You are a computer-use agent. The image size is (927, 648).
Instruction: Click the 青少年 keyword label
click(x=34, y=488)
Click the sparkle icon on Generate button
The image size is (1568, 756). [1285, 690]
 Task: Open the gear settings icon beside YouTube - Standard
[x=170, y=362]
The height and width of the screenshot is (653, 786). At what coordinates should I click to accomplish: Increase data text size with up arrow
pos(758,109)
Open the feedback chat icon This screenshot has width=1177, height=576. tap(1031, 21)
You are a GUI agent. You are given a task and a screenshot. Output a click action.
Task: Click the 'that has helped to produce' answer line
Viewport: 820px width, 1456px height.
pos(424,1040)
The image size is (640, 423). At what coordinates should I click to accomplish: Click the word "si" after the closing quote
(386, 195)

────

# WHAT YOU HAVE TO DO
Print the lines from the one containing "Open the feedback" through the end of the material, word for word, and nothing else.

# EXERCISE ANSWER
Open the feedback chat icon This screenshot has width=1177, height=576. tap(1031, 21)
You are a GUI agent. You are given a task and a screenshot. Output a click action.
Task: Click the 'that has helped to produce' answer line
Viewport: 820px width, 1456px height.
pos(424,1040)
The image size is (640, 423). At what coordinates should I click to accomplish: Click the word "si" after the closing quote
(386, 195)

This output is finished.